Talvez o amadurecimento não devesse ser um tema tão recorrente ao se falar de segundos discos. Fico pensando o quanto já não me repeti puxando o assunto por esse mesmo gancho. E agora, ouvindo o segundo disco do Moptop pela sei lá quantas vezes, me pergunto se não devia mudar isso em favor de uma banda que mudou tanto em tão pouco tempo. Pelo menos para o ouvido mais distante. Afinal, falar de “Como se comportar”, que sai pela Universal, é esbarrar no fato de que essa deve ter sido a banda que mais acompanhei nos últimos quatros anos.

Estou ouvindo essas músicas desde a primeira demo, quando ainda se chamavam Delux, a uma turnê inteira que acompanhei eles na van pelo Nordeste. E esse amadurecimento me parece ser algo tão natural que parece extremamente mais irrelevante. Ironicamente, o nome dado ao disco acabou se transformando na minha maior dúvida agora. Como me comportar? Está claro que essa é outra banda e que essa é uma informação que vai fazer diferença para quem escutar mais por acaso, o tal ouvinte potencial.

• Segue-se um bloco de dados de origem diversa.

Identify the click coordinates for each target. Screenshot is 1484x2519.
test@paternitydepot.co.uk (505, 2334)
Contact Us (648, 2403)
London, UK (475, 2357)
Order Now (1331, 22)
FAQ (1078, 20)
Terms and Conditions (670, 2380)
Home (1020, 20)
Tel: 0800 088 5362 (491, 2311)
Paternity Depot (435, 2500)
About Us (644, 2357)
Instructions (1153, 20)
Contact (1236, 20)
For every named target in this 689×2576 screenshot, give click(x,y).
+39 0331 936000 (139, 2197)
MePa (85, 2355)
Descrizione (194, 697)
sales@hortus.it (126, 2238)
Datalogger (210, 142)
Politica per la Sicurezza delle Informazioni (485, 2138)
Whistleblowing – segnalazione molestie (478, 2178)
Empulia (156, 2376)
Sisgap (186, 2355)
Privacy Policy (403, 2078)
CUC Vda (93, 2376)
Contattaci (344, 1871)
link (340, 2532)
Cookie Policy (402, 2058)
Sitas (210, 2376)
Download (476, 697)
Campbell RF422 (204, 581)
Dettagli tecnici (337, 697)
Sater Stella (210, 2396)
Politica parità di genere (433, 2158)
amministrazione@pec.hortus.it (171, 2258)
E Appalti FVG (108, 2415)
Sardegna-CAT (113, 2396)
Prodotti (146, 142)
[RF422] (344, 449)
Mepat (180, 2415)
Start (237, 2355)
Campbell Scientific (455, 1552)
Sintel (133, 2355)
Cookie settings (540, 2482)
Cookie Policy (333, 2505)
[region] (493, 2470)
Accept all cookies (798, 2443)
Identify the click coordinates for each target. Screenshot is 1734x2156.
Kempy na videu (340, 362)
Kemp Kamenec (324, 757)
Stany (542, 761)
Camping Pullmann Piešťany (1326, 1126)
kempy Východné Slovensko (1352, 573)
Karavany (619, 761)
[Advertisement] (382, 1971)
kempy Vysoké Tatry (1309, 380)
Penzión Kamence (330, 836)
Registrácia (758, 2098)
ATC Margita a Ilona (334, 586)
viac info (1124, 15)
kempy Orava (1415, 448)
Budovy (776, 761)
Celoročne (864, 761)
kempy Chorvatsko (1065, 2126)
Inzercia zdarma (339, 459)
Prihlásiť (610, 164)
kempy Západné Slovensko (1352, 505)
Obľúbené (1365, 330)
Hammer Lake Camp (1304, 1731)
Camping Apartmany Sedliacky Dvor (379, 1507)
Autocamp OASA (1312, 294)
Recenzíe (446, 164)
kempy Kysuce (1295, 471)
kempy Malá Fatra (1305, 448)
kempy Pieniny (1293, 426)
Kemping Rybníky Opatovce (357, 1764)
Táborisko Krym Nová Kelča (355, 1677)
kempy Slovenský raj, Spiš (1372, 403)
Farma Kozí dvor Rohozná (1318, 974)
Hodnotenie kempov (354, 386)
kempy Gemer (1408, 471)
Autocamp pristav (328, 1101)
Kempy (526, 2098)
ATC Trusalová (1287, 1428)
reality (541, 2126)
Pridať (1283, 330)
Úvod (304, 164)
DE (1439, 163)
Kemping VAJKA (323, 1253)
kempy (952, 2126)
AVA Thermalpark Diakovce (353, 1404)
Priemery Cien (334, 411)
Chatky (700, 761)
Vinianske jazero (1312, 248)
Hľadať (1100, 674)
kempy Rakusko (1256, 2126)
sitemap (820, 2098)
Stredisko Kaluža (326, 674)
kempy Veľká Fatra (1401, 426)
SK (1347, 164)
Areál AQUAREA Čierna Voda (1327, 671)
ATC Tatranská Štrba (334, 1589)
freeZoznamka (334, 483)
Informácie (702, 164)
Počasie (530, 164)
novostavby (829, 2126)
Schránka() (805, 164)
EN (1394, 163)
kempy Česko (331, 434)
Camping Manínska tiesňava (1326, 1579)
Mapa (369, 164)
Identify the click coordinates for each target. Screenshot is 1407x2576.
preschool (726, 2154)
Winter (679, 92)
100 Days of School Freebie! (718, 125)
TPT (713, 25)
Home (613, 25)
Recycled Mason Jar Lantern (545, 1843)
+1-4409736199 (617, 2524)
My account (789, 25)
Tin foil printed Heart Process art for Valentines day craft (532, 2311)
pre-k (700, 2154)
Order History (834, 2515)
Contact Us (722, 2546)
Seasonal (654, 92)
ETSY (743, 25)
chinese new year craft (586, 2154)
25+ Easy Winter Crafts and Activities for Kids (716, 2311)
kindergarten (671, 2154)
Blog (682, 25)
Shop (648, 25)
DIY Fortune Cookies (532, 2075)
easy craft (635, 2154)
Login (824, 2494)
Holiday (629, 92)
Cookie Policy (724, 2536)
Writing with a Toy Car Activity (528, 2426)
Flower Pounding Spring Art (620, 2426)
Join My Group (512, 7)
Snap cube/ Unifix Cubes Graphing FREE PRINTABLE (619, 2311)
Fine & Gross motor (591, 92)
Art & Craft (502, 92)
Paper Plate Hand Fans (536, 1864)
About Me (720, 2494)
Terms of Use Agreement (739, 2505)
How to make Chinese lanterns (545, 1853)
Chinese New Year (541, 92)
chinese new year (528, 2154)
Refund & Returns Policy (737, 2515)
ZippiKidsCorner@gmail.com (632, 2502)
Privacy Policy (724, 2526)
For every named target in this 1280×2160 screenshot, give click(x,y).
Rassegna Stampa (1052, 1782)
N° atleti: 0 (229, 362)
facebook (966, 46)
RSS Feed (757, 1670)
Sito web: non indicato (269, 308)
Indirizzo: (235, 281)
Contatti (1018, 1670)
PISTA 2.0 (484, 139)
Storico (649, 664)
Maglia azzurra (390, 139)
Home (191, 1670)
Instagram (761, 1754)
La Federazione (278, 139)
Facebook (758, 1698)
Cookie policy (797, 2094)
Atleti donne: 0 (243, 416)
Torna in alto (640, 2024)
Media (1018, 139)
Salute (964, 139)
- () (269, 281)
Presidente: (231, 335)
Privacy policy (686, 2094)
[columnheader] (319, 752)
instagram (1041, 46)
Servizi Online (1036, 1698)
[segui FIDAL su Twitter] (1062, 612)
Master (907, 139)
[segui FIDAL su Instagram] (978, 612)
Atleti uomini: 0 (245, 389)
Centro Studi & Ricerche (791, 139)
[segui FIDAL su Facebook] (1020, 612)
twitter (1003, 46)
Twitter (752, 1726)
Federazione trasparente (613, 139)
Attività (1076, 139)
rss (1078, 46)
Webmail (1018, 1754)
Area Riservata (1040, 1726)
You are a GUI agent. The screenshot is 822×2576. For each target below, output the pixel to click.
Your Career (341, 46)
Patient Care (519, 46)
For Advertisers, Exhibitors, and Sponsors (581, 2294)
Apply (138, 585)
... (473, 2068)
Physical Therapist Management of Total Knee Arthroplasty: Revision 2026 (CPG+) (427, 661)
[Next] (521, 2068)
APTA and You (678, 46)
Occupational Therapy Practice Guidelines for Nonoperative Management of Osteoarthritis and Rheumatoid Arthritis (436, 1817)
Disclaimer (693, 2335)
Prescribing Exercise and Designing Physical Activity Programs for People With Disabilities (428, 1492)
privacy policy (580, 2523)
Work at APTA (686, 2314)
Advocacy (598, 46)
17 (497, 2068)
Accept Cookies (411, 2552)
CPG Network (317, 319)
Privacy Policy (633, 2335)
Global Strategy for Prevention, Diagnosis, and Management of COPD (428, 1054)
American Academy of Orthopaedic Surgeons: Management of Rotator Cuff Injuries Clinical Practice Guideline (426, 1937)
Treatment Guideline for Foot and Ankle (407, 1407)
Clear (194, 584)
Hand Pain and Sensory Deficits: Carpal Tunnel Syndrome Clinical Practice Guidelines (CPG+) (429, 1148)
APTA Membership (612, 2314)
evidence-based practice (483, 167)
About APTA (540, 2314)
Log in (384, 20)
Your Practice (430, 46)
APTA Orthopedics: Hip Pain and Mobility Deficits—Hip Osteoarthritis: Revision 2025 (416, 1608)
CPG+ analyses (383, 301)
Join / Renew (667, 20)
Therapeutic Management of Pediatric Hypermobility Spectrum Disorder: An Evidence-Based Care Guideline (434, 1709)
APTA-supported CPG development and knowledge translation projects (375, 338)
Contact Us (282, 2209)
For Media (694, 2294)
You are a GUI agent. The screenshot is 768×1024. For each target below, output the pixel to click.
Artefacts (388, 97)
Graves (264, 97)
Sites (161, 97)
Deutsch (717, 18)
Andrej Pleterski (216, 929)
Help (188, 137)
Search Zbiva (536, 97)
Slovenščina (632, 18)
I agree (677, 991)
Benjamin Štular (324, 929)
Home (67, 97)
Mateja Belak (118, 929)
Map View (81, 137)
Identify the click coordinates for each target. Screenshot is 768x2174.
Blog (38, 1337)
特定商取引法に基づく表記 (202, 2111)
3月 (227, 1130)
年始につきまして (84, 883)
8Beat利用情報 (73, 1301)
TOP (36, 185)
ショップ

Talvez o Moptop tenha se tornado a banda que deveria ser desde o primeiro disco. Com menos guitarras distorcidas e com um rock mais limpo, onde a voz de Gabriel surge surpreendentemente sem efeitos. São pelo menos três mudanças fundamentais que dão o primeiro impacto em “Aonde quer chegar?”. Baladinha mais lenta, que mostra exatamente o que se passava nos shows mais recentes do quarteto carioca. É fácil de perceber que essa e “Contramão”, que vem em sequência, vão ganhar versões mais aceleradas ao vivo.

Se precisasse ser resumida numa única música, essa nova fase da banda poderia ser traduzida na canção que dá nome ao disco. Ela faz a ponte entre o primeiro e esse disco. É também a que consegue situar o Moptop como integrante inquestionável do panteão do novo rock carioca. E, talvez ela sozinha, consiga funcionar melhor que o disco inteiro para compreender em que momento eles se encontram agora. Se fosse um single, trabalhado com mais tempo, talvez até desse mais relevância a nova etapa.

Isto porque, passada a trilogia das primeiras impressões (uma balada, uma mais rock e outra no meio termo), o disco perde um pouco do rumo. “Desapego” soa tão desnecessária quanto “Bom par” e “Adeus”, que era bem mais rápida e pegajosa na época do primeiro EP do Moptop. Tentar manter esse equilíbrio entre algo mais pop acaba prejudicando também “Eu avisei”, que entraria fácil nas melhores do repertório.  O caminho que eles pretendem seguir é claro, mas dialoga com outro público totalmente diferente.

Nos melhores momentos estão “História pra contar”, daquelas que viciam e “Bonanza”. Ambas figuram como um último suspiro que eles deixam no caminho. Se a mudança não der certo – e vamos torcer aqui para não dar – é o caminho para trilhar a volta a uma banda mais rock. O dilema é bobo, claro, afinal eles seguem rumo a uma banda com muito mais capacidade de aceitação (e fazendo boas músicas, que é o que importa), em troca de alguns poucos fãs que nunca chegaram a dialogar tanto com a crescente de público jovem que eles conquistaram nesse processo.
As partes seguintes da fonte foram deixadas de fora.